**What this task involves**:
A faithful transcription of all lines below is the expected answer.
Material for this task Start Marker
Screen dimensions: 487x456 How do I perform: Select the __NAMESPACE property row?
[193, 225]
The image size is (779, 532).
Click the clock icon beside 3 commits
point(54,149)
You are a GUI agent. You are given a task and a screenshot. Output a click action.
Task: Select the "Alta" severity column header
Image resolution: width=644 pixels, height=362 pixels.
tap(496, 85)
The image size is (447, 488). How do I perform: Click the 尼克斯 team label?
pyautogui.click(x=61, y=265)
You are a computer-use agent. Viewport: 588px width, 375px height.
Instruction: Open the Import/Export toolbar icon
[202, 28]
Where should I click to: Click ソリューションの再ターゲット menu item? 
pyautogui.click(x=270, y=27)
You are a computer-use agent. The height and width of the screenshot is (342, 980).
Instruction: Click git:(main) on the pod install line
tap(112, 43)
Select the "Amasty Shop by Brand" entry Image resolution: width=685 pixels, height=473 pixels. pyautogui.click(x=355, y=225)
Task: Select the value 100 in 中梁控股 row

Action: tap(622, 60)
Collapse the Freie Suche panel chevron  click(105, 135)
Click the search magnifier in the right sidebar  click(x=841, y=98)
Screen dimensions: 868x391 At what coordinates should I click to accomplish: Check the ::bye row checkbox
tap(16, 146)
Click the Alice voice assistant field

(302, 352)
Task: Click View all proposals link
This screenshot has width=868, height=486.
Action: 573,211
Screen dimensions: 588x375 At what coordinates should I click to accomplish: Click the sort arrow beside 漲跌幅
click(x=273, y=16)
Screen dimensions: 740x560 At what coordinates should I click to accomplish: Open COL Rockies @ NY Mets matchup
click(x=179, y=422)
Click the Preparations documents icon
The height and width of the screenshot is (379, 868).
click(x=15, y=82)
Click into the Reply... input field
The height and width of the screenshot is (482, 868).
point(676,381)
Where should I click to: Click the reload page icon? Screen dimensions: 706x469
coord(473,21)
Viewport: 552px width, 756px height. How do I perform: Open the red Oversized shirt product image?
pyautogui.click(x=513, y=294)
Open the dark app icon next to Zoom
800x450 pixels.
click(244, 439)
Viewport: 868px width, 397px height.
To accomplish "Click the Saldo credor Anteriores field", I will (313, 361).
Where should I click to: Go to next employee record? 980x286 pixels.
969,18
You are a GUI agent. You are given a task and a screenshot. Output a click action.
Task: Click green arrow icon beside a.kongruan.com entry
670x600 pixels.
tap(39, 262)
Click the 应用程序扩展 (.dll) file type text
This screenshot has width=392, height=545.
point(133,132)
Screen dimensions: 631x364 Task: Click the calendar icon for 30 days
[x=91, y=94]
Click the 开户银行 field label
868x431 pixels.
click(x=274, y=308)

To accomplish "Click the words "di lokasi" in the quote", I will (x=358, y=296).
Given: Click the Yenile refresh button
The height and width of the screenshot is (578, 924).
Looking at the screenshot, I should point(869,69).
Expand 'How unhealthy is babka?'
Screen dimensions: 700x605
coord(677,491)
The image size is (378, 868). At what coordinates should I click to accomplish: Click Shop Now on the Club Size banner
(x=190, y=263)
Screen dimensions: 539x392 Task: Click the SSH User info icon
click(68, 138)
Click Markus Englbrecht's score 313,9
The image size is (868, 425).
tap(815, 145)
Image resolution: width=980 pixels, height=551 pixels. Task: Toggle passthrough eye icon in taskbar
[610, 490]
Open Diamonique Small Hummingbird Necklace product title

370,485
Material for this task End Marker
**Expected answer**:
Screen dimensions: 487x456 How do I perform: Select the __NAMESPACE property row?
[193, 225]
The image size is (779, 532).
Click the clock icon beside 3 commits
point(54,149)
You are a GUI agent. You are given a task and a screenshot. Output a click action.
Task: Select the "Alta" severity column header
Image resolution: width=644 pixels, height=362 pixels.
tap(496, 85)
The image size is (447, 488). How do I perform: Click the 尼克斯 team label?
pyautogui.click(x=61, y=265)
You are a computer-use agent. Viewport: 588px width, 375px height.
Instruction: Open the Import/Export toolbar icon
[202, 28]
Where should I click to: Click ソリューションの再ターゲット menu item? 
pyautogui.click(x=270, y=27)
You are a computer-use agent. The height and width of the screenshot is (342, 980).
Instruction: Click git:(main) on the pod install line
tap(112, 43)
Select the "Amasty Shop by Brand" entry Image resolution: width=685 pixels, height=473 pixels. pyautogui.click(x=355, y=225)
Task: Select the value 100 in 中梁控股 row

Action: tap(622, 60)
Collapse the Freie Suche panel chevron  click(105, 135)
Click the search magnifier in the right sidebar  click(x=841, y=98)
Screen dimensions: 868x391 At what coordinates should I click to accomplish: Check the ::bye row checkbox
tap(16, 146)
Click the Alice voice assistant field

(302, 352)
Task: Click View all proposals link
This screenshot has width=868, height=486.
Action: 573,211
Screen dimensions: 588x375 At what coordinates should I click to accomplish: Click the sort arrow beside 漲跌幅
click(x=273, y=16)
Screen dimensions: 740x560 At what coordinates should I click to accomplish: Open COL Rockies @ NY Mets matchup
click(x=179, y=422)
Click the Preparations documents icon
The height and width of the screenshot is (379, 868).
click(x=15, y=82)
Click into the Reply... input field
The height and width of the screenshot is (482, 868).
point(676,381)
Where should I click to: Click the reload page icon? Screen dimensions: 706x469
coord(473,21)
Viewport: 552px width, 756px height. How do I perform: Open the red Oversized shirt product image?
pyautogui.click(x=513, y=294)
Open the dark app icon next to Zoom
800x450 pixels.
click(244, 439)
Viewport: 868px width, 397px height.
To accomplish "Click the Saldo credor Anteriores field", I will (313, 361).
Where should I click to: Go to next employee record? 980x286 pixels.
969,18
You are a GUI agent. You are given a task and a screenshot. Output a click action.
Task: Click green arrow icon beside a.kongruan.com entry
670x600 pixels.
tap(39, 262)
Click the 应用程序扩展 (.dll) file type text
This screenshot has width=392, height=545.
point(133,132)
Screen dimensions: 631x364 Task: Click the calendar icon for 30 days
[x=91, y=94]
Click the 开户银行 field label
868x431 pixels.
click(x=274, y=308)

To accomplish "Click the words "di lokasi" in the quote", I will (x=358, y=296).
Given: Click the Yenile refresh button
The height and width of the screenshot is (578, 924).
Looking at the screenshot, I should point(869,69).
Expand 'How unhealthy is babka?'
Screen dimensions: 700x605
coord(677,491)
The image size is (378, 868). At what coordinates should I click to accomplish: Click Shop Now on the Club Size banner
(x=190, y=263)
Screen dimensions: 539x392 Task: Click the SSH User info icon
click(68, 138)
Click Markus Englbrecht's score 313,9
The image size is (868, 425).
tap(815, 145)
Image resolution: width=980 pixels, height=551 pixels. Task: Toggle passthrough eye icon in taskbar
[610, 490]
Open Diamonique Small Hummingbird Necklace product title

370,485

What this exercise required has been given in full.